• [WHAT THE TASK ASKS]: Once you have read the data below, set it all down again exactly.
============
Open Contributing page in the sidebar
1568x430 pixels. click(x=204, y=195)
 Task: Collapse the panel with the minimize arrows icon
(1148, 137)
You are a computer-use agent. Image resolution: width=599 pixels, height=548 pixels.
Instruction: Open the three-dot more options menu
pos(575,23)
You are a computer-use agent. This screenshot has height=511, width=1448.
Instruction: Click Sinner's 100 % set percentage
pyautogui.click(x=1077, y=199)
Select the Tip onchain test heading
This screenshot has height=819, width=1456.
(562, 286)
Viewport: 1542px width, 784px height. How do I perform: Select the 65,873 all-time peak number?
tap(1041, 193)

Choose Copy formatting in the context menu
============
• [TASK SOLUTION]:
Open Contributing page in the sidebar
1568x430 pixels. click(x=204, y=195)
 Task: Collapse the panel with the minimize arrows icon
(1148, 137)
You are a computer-use agent. Image resolution: width=599 pixels, height=548 pixels.
Instruction: Open the three-dot more options menu
pos(575,23)
You are a computer-use agent. This screenshot has height=511, width=1448.
Instruction: Click Sinner's 100 % set percentage
pyautogui.click(x=1077, y=199)
Select the Tip onchain test heading
This screenshot has height=819, width=1456.
(562, 286)
Viewport: 1542px width, 784px height. How do I perform: Select the 65,873 all-time peak number?
tap(1041, 193)

Choose Copy formatting in the context menu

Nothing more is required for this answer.